**Action item**: All lines from the one containing "Given: Select the XL size row label" through the last line of the listing should be given again exactly, with no pictures.

**Data**:

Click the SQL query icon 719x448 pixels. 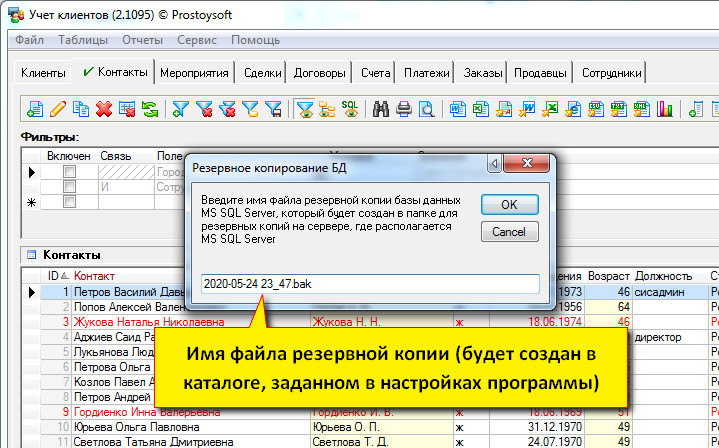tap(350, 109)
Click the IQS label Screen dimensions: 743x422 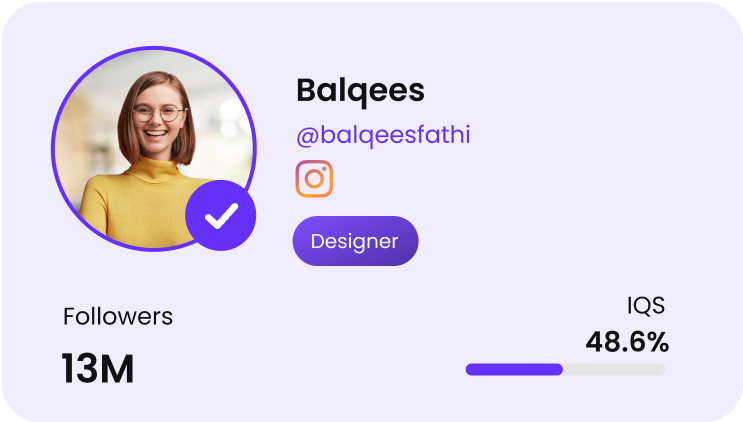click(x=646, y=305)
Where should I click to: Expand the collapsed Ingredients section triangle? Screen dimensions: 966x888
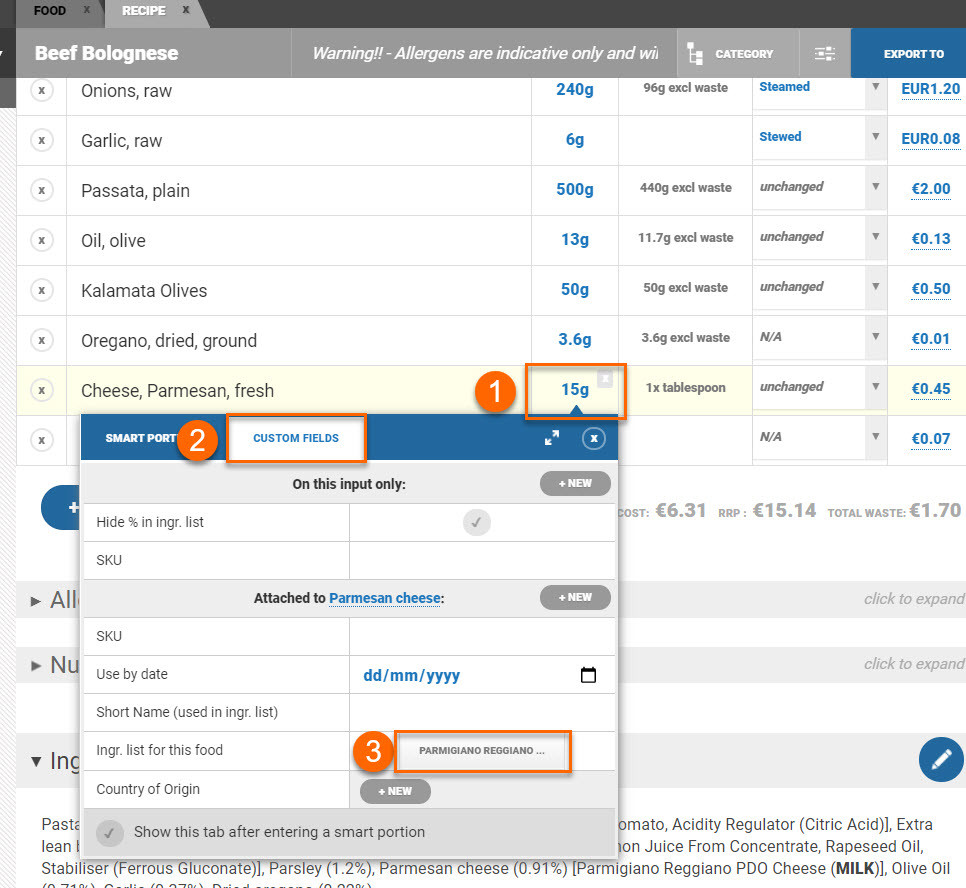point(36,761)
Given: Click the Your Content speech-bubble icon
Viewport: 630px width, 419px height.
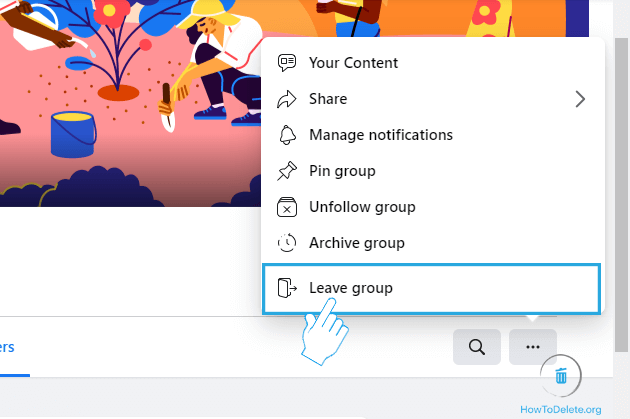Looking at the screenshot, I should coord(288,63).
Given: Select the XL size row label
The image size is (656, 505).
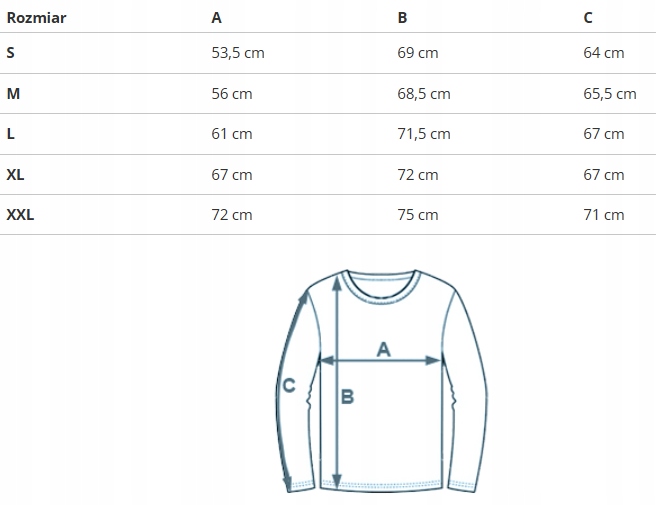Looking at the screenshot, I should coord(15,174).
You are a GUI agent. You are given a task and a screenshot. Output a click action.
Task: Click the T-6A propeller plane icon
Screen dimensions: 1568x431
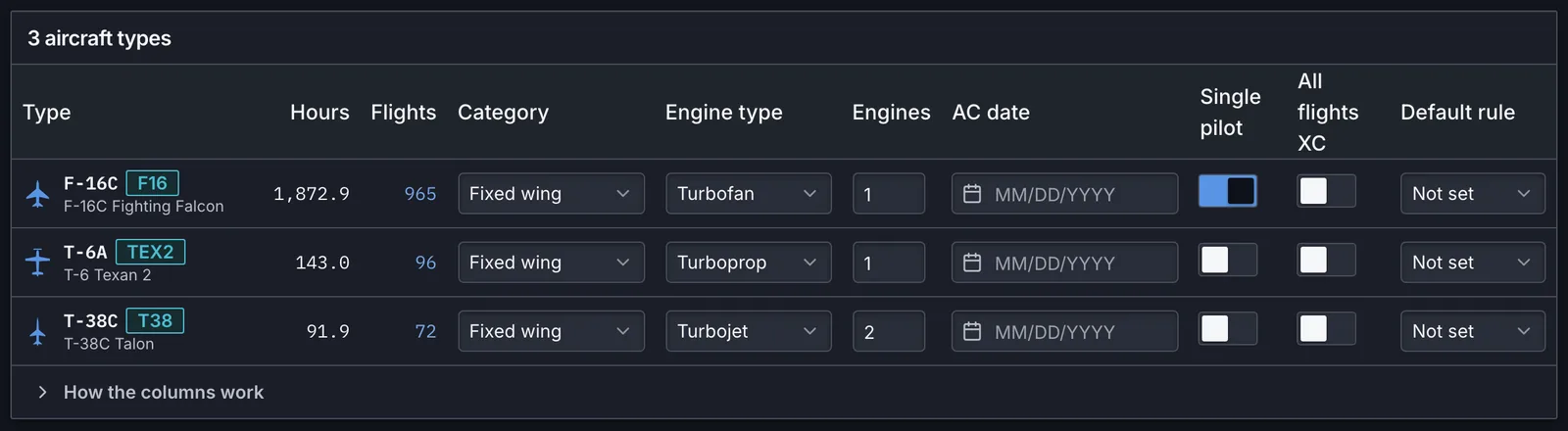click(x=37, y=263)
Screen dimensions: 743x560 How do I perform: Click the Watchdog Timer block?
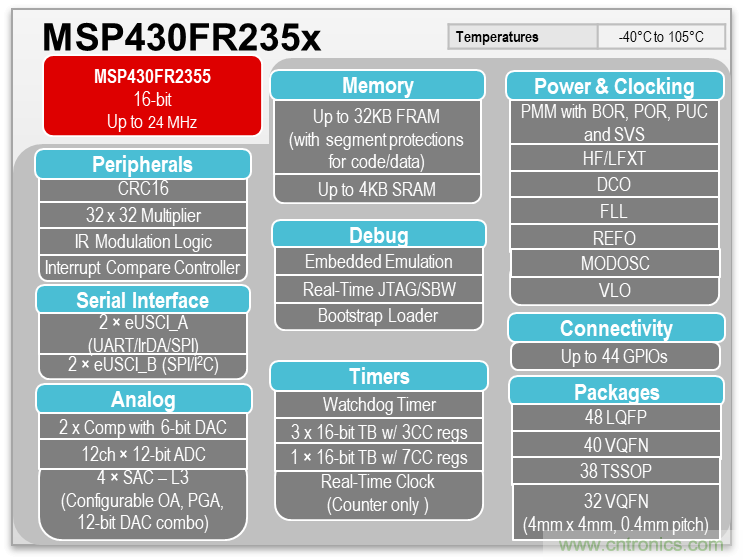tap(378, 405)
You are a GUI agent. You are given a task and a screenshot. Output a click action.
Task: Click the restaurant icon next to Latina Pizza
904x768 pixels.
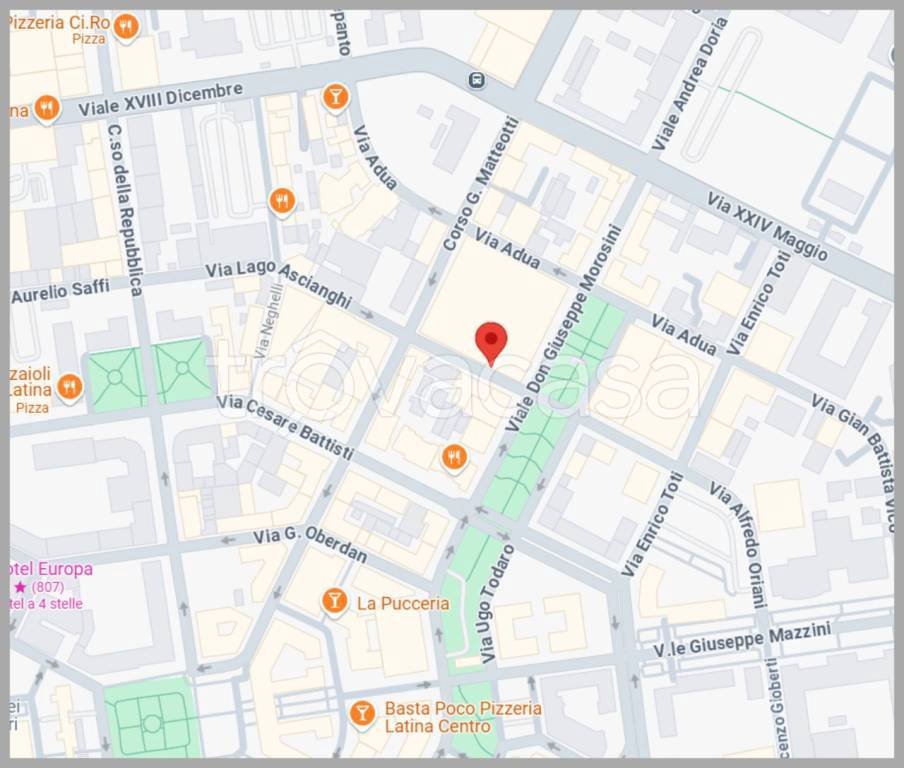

**Answer space**:
Given: Select the XL size row label
The image size is (656, 505).
Looking at the screenshot, I should coord(15,174).
You are a GUI agent. You are given a task and a screenshot. Output a click action.
Task: Click the T-6A propeller plane icon
Screen dimensions: 1568x431
click(x=37, y=263)
Screen dimensions: 743x560 How do I perform: Click the Watchdog Timer block?
tap(378, 405)
You are a GUI agent. You are given a task and a screenshot. Output a click action.
Task: Click the restaurant icon next to Latina Pizza
904x768 pixels.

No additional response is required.